STUDY TEXT section start

Monday, October 27, 2025

Financial Times owner sues AI giant over copyright infringement

The owner of the Financial Times is suing an AI giant over claims it illegally scraped content from articles to train a chatbot.

Nikkei has filed a lawsuit alongside the daily Japanese title The Asahi Shimbun against Perplexity AI, accusing the US tech company of copyright infringement.

The two media groups allege that Perplexity used their articles without permission to help train and provide answers for its Google-style search engine since June last year.

Nikkei and the Asahi also accused the company’s AI software of inserting errors into responses attributed to the titles, which they said “severely damages” their credibility.

The publishers said: “This course of Perplexity’s actions amounts to large-scale, ongoing ‘free riding’ on article content that journalists from both companies have spent immense time and effort to research and write, while Perplexity pays no compensation.

“If left unchecked, this situation could undermine the foundation of journalism, which is committed to conveying facts accurately, and ultimately threaten the core of democracy.”

The two media publishers are seeking an injunction to ensure Perplexity stops stealing content and deletes all existing data, while also seeking damages of 2.2bn yen (£11m) each.

News publishers are increasingly targeting tech companies amid concerns that the rapid development of AI is fuelling widespread copyright infringement.

Perplexity, which is based in San Francisco, is already facing legal action from Rupert Murdoch’s Wall Street Journal and New York Post.

STUDY TEXT section end

ACTIVITY> Write out the part of the copyright lawsuit article starting with "The owner of" and going on through "June last year.", and change "chatbot" to "AI assistant". The listing that comes next is separate material, apart from the article.

DATA EXTRACT section start

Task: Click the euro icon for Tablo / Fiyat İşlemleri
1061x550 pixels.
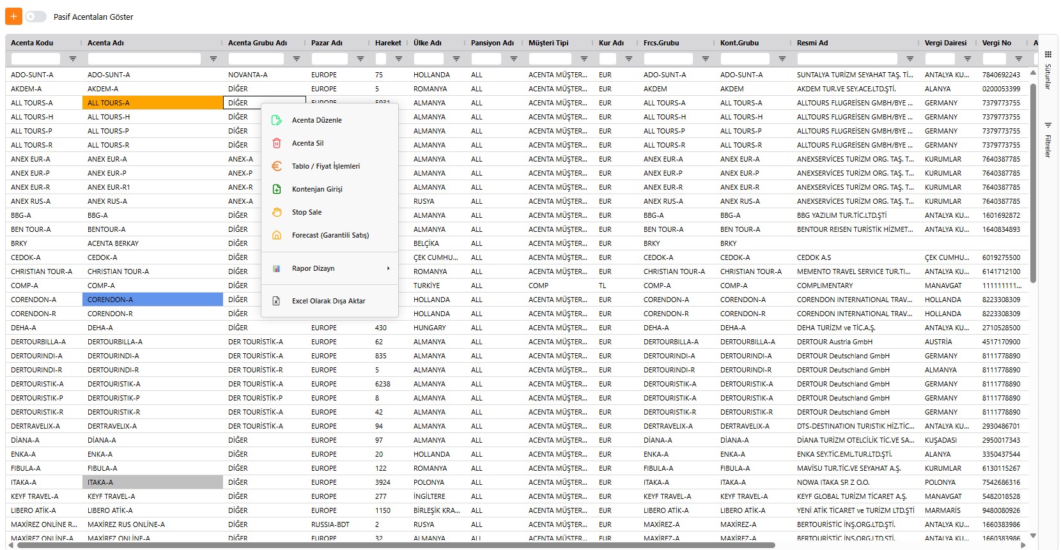Action: tap(277, 166)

DATA EXTRACT section end

EXERCISE RESULT>
The owner of the Financial Times is suing an AI giant over claims it illegally scraped content from articles to train a AI assistant.

Nikkei has filed a lawsuit alongside the daily Japanese title The Asahi Shimbun against Perplexity AI, accusing the US tech company of copyright infringement.

The two media groups allege that Perplexity used their articles without permission to help train and provide answers for its Google-style search engine since June last year.